→ **Source records**
- - - - -

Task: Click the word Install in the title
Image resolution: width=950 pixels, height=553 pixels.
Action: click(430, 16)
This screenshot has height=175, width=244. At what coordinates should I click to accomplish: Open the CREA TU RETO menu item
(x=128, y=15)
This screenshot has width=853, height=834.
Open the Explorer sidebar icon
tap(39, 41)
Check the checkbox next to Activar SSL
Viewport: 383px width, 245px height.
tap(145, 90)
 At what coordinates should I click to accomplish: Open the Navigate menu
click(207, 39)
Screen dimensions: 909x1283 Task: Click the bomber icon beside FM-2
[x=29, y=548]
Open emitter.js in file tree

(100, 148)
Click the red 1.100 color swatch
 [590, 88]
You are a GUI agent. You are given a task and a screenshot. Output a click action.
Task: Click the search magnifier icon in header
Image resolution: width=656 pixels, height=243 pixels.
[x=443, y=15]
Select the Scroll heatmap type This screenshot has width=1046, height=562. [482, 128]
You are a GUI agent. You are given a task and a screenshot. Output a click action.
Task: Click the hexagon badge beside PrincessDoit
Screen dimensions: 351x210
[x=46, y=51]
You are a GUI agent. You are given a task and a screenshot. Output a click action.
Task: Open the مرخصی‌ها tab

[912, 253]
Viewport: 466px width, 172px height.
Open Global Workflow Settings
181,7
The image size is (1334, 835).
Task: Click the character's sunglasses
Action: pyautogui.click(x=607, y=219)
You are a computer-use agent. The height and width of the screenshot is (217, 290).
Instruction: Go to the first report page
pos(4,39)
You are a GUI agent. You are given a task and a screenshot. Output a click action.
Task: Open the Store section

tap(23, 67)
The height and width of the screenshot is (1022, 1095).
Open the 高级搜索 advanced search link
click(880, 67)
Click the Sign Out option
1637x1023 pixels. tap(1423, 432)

- - - - -

→ **Problem to solve**
Reproduce the stretch from the line containing "Open emitter.js in file tree" through the end of the records with "magnifier" changed to "magnifying glass" and nothing else altered.

→ **Full answer**
Open emitter.js in file tree

(100, 148)
Click the red 1.100 color swatch
 [590, 88]
You are a GUI agent. You are given a task and a screenshot. Output a click action.
Task: Click the search magnifying glass icon in header
Image resolution: width=656 pixels, height=243 pixels.
[x=443, y=15]
Select the Scroll heatmap type This screenshot has width=1046, height=562. [482, 128]
You are a GUI agent. You are given a task and a screenshot. Output a click action.
Task: Click the hexagon badge beside PrincessDoit
Screen dimensions: 351x210
[x=46, y=51]
You are a GUI agent. You are given a task and a screenshot. Output a click action.
Task: Open the مرخصی‌ها tab

[912, 253]
Viewport: 466px width, 172px height.
Open Global Workflow Settings
181,7
The image size is (1334, 835).
Task: Click the character's sunglasses
Action: pyautogui.click(x=607, y=219)
You are a computer-use agent. The height and width of the screenshot is (217, 290).
Instruction: Go to the first report page
pos(4,39)
You are a GUI agent. You are given a task and a screenshot. Output a click action.
Task: Open the Store section

tap(23, 67)
The height and width of the screenshot is (1022, 1095).
Open the 高级搜索 advanced search link
click(880, 67)
Click the Sign Out option
1637x1023 pixels. tap(1423, 432)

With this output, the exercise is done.